Extracted records:

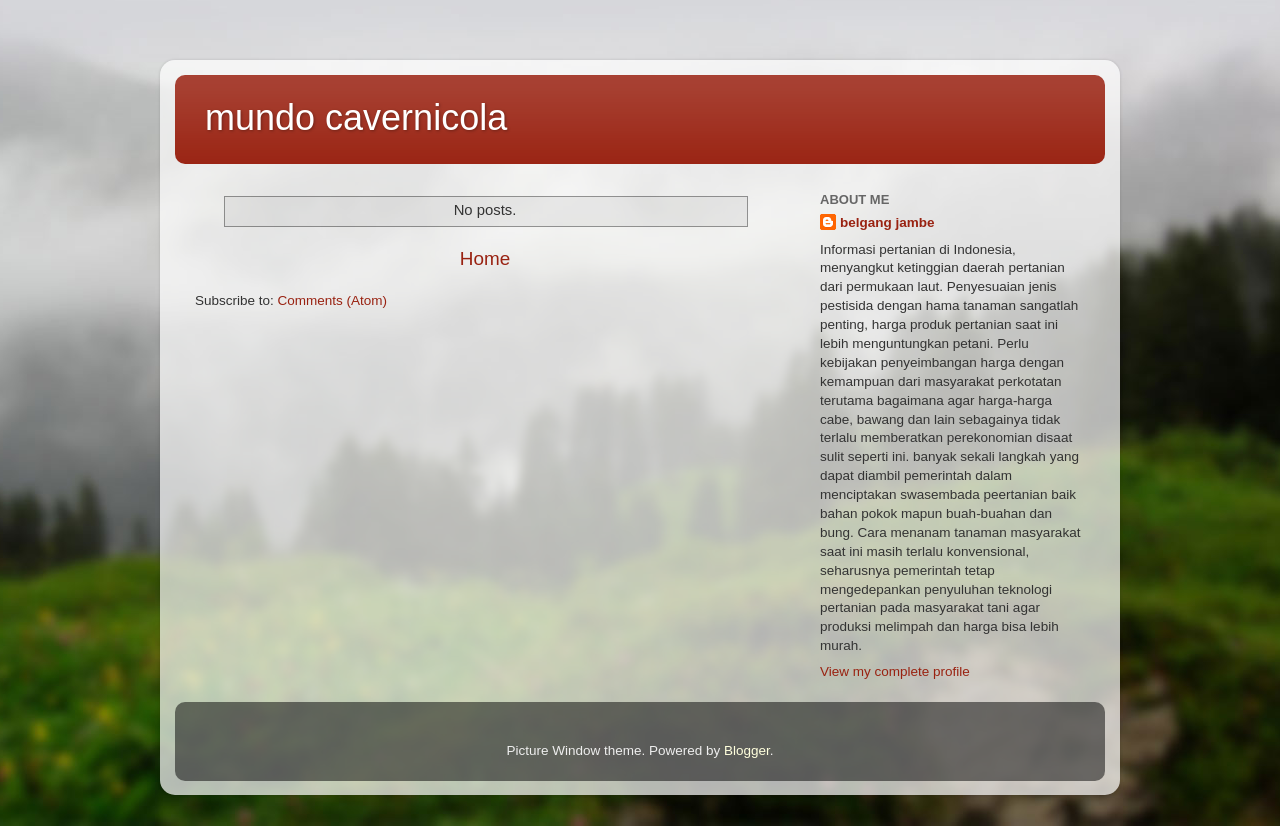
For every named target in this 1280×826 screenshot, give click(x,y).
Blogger (747, 750)
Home (485, 258)
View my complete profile (895, 671)
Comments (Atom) (333, 300)
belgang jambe (887, 222)
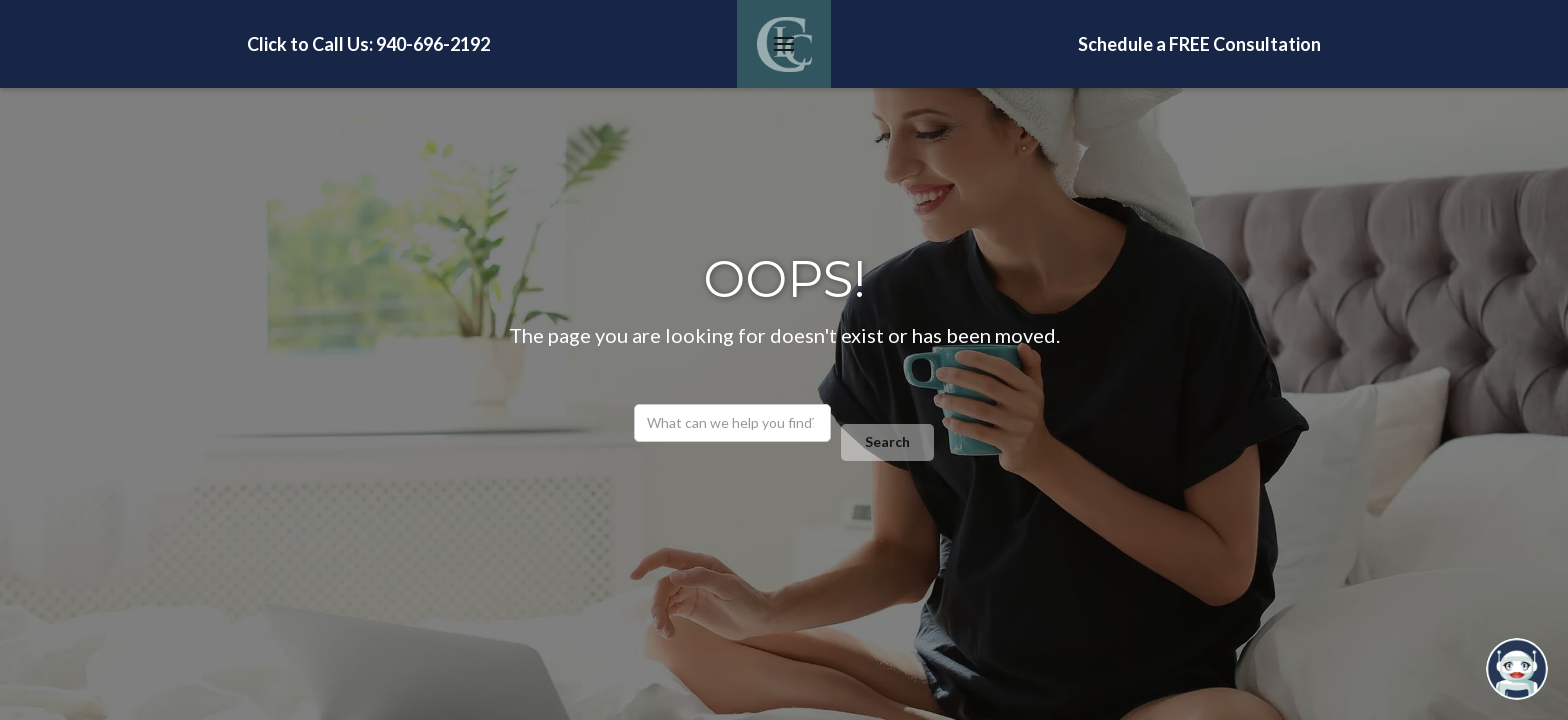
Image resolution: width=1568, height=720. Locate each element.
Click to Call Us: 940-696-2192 (368, 44)
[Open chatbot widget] (1517, 669)
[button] (784, 44)
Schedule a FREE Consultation (1199, 44)
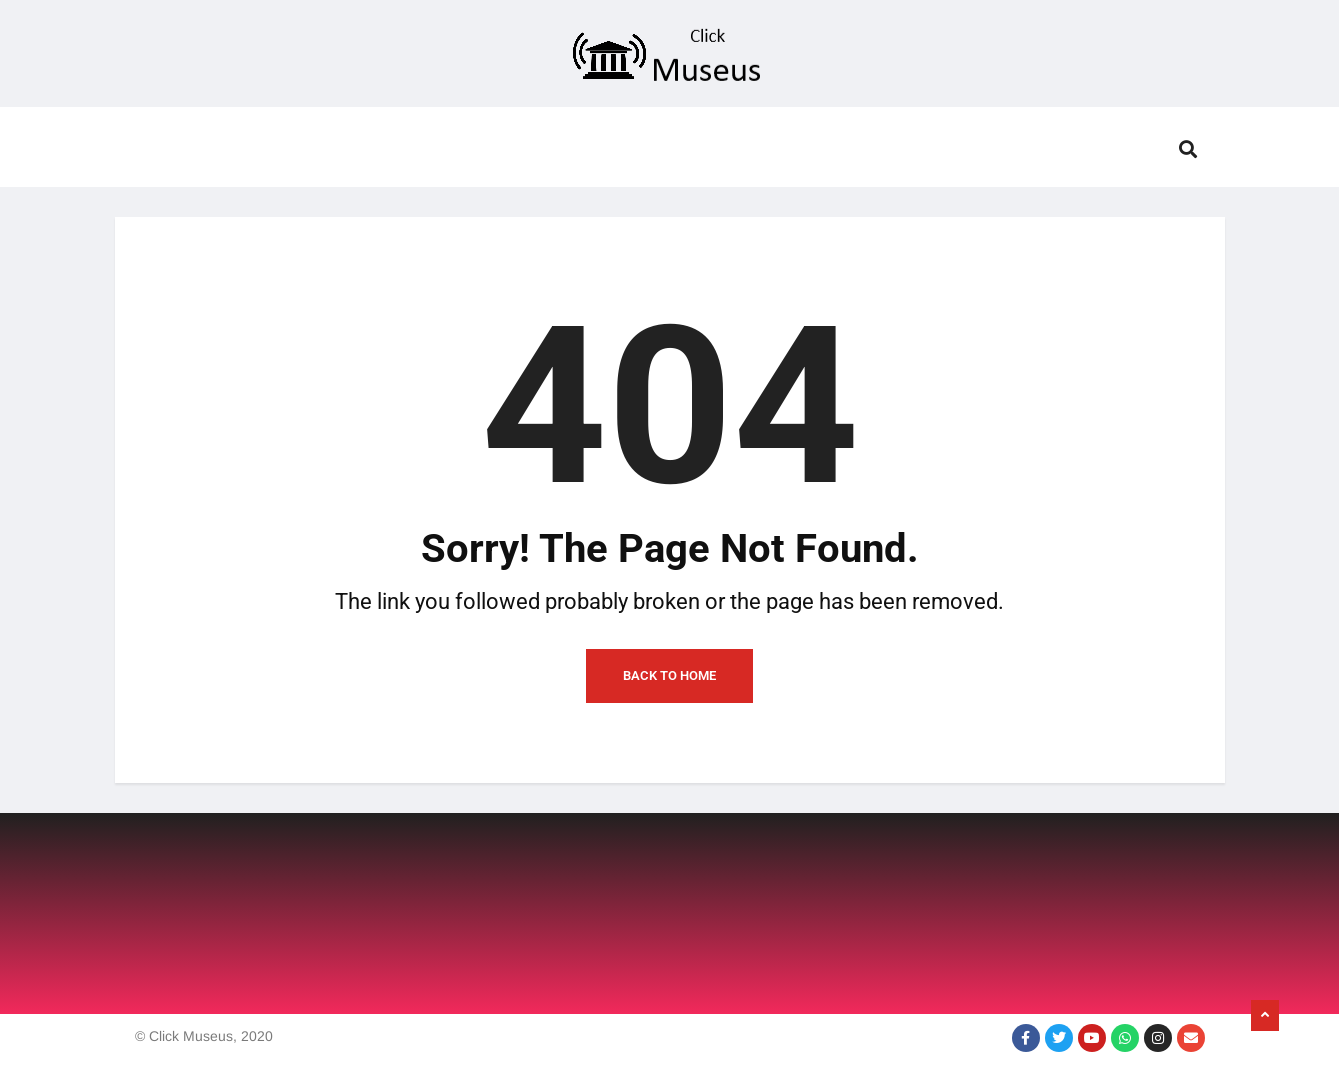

**Required task**
Please copy all of the items above word for word, leaving out the pictures.

**Correct answer**
For every named target in this 1280×826 screenshot, give click(x,y).
Blogger (747, 750)
Home (485, 258)
View my complete profile (895, 671)
Comments (Atom) (333, 300)
belgang jambe (887, 222)
Image resolution: width=1568, height=720. Locate each element.
Click to Call Us: 940-696-2192 (368, 44)
[Open chatbot widget] (1517, 669)
[button] (784, 44)
Schedule a FREE Consultation (1199, 44)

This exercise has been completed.